Major security technology provider Okta has been hit by a cyberattack, with hackers acquiring authentication tokens and accessing the firm’s support system.
In its public statement, Okta said that hackers stole credentials to access support case management systems and could view files uploaded by certain customers as part of recent support cases.
The firm notified impacted customers and added that the compromised system is separate from the production Okta service, which is “fully operational and has not been impacted,” as well as the Auth0/CIC case management system.
The affected system stored customer HTTP Archive (HAR) files, which are used to track information about web browsers and website interactions. Useful for debugging and other optimizations, these files contain sensitive data that include cookies, authentication tokens, personal information, URLs, IP addresses, and more.
Hackers in possession of these HAR files could potentially steal credentials, hijack sessions, engage in identity theft, or even exploit financial data. Sensitive information may also be used for phishing attacks or other malicious purposes.
“Okta recommends sanitizing all credentials and cookies/session tokens within a HAR file before sharing it,” the firm said in its public statement.
Okta is an identity and access management company providing security technology for business, government, and other organizations.

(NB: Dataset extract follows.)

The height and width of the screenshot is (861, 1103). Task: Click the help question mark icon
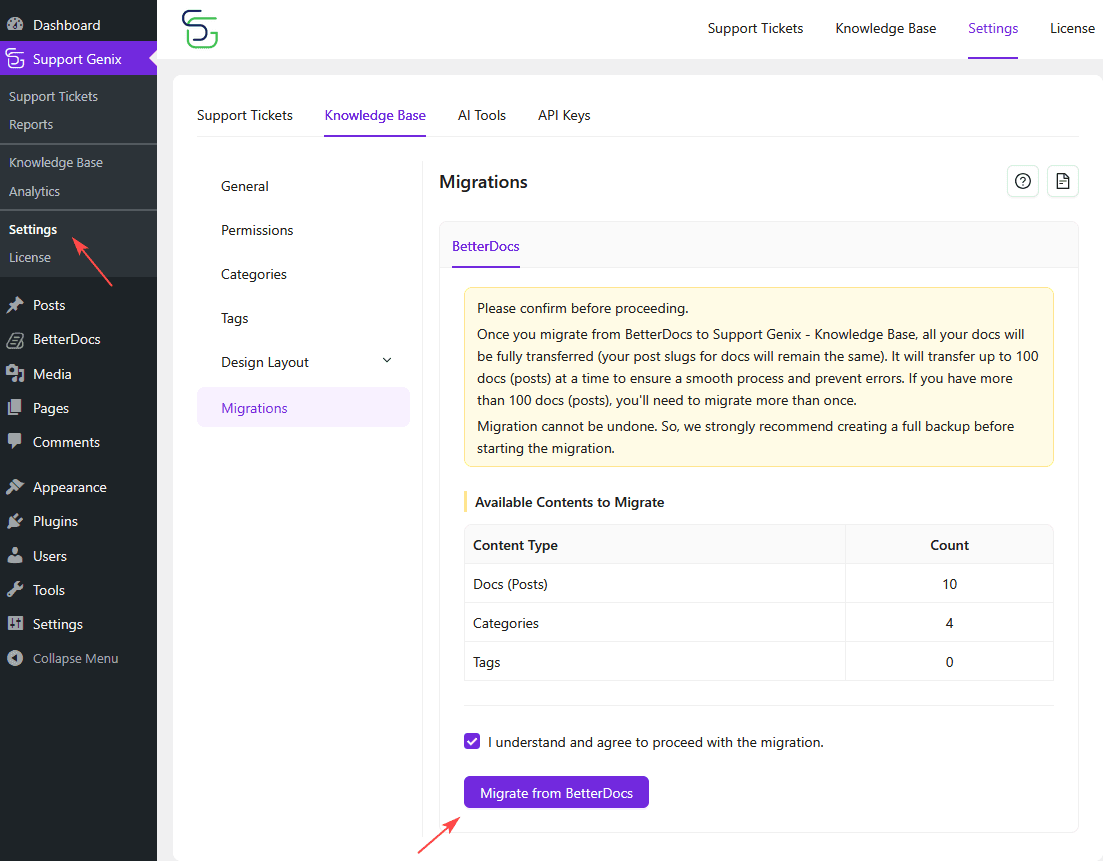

Some of the largest Okta customers are Zoom, Sonos, Bain & Company, T-Mobile, Hewlett Packard and others.
The breach was announced by the IT service management company Cloudflare, which detected unauthorized access to their Okta instance on October 18th. Threat actors leveraged a compromised Okta authentication token to access Cloudlflare’s Okta instance.
This breach was not the first major cyber incident in Okta’s systems. Back in December 2022, Okta had its private GitHub code repositories hacked. Cloudflare said that this is the second time it has been impacted by a breach of Okta’s systems.
Cloudflare released separate recommendations for Okta customers, which include enabling hardware multi-factor authentication for all user accounts – as passwords alone do not provide sufficient protection – and monitoring and investigating all suspicious events.
“We have verified that no Cloudflare customer information or systems were impacted by this event because of our rapid response,” Cloudflare stated.
Security firm BeyondTrust said that its security team detected and remediated an attack on an in-house Okta administrator account on October 2nd. No users or infrastructure were affected. Despite reporting on the same day, it took Okta until October 19th to acknowledge the issue.
Okta's share price fell 11% after the announcement.